I see signs of Spring in the garden, but my attention is primarily drawn by the Zen-like gaze of my little dog, Lily, who sits by the table, constantly in hope of a little something falling from heaven.
So tell me about your work?
I’ve had a bodywork practice in Derby for twenty years. I graduated from the McTimoney Chiropractic School, Oxford in 1992. Back then it was all about ‘bad backs’. It wasn’t until I encountered Dr Fritz Smith’s Zero Balancing that I was awoken to the remarkable depth potential that bodywork has to facilitate profound and positive change for an individual – something that was never really touched on during my chiropractic training, but which is made quite explicit in the model offered by ZB. A person’s body, their mind, their emotional responses, and their life in general, are threads spun from distinctly different substance, but ultimately all woven into one fabric. Work one thread, and you work the whole cloth. Bottom line, it’s about increasing comfort – reducing strain – releasing potential – on all levels.
I see bodywork as being primarily educational. Manual intervention is important for sure but should, in my opinion, be as minimal as is practically possible. My watchwords? Education; awareness; empowerment. This little triad, for me, is where it’s at. Much of what I do is detective work. Why does this person, with this history, have this particular problem at this particular time in their life? This really is the most challenging and satisfying aspect of what I do, as the answer to that question can be very subtle, quite unexpected, and very often well outside of the remit of current ‘orthodox’ evaluations.
My bodywork style these days is quite hybridised – I call it ‘Core Alignment Bodywork’ – but I still offer pure Zero Balancing when called for, and as a member of the UK Zero Balancing Teaching Faculty, teach Zero Balancing to movement specialists and therapists of all persuasions, not just bodyworkers.
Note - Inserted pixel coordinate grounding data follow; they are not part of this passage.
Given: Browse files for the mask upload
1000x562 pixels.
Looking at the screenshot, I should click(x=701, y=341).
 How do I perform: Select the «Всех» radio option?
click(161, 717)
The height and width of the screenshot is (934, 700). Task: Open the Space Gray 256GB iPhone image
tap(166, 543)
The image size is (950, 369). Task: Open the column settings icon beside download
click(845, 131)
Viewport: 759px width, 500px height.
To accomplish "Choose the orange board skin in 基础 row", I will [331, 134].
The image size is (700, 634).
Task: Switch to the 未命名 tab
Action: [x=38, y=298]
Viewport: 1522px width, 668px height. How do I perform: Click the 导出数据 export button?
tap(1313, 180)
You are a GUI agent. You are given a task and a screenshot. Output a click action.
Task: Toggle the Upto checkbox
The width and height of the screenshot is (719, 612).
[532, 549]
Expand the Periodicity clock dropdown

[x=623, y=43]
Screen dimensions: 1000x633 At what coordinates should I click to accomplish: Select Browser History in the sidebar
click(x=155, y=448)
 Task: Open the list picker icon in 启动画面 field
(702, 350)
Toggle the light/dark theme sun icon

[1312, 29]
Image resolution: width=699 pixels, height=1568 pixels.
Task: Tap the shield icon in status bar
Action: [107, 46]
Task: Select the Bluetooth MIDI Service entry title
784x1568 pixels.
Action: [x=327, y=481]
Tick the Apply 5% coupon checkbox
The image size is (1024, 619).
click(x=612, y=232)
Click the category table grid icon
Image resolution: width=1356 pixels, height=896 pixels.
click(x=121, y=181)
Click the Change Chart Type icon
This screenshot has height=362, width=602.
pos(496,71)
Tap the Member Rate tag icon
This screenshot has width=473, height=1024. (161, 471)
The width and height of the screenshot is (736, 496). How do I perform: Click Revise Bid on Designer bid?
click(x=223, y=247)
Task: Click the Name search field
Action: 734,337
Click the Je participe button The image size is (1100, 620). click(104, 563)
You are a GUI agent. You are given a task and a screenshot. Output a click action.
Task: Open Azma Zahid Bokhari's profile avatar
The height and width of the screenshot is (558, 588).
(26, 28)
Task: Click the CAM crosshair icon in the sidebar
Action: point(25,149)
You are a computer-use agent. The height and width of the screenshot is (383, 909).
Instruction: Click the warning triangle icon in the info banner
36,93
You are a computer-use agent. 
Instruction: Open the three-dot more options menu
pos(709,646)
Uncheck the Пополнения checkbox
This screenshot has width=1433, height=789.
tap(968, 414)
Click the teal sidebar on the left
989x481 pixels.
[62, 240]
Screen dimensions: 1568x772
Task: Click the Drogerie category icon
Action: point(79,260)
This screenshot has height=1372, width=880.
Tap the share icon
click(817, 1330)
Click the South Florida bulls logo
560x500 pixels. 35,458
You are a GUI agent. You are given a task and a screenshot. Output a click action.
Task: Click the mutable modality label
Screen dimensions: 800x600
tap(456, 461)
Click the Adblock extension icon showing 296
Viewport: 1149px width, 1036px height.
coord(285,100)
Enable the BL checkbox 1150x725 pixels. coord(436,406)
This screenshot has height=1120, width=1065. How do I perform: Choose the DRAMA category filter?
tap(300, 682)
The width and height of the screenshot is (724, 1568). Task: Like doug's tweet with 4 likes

Why did you decide to write Unravelling?
At the suggestion of a client! In my practice, I’ve always endeavoured to ‘do myself out of a job’, as it were, by offering sufficient guidance and reflection, alongside various tools and techniques to do with posture, movement habit and style, breathing and body awareness, so that those who come for help, once ‘out of the woods’ (so to speak), might remain that way without need for excessive levels of ongoing help, thereby encouraging health autonomy. A client one day suggested that I ‘get all this good s**t down on paper’, primarily that he might have a permanent reminder of what I’d told him! So the book ended up as a broad collection of ‘stuff’ about how to become, stay, and be well. It’s since become a popular ‘maintenance manual’, helping people steer a steady and effective course through life’s unpredictable and often stormy waters. It considers many aspects of ‘being human’, but always returns to the importance of being thoroughly grounded in an awareness of the corporeal body. The book also expresses a deep faith that I have always possessed, regarding a human life’s exquisitely designed and inbuilt urge toward ever greater levels of well-being; and that in order to reveal this notion as a personal truth, all we have to do is… ‘just go with it’.
I’ve been told that it’s an engaging and humorous read, about a quite serious subject. I like that. That’s what I ‘d hoped for.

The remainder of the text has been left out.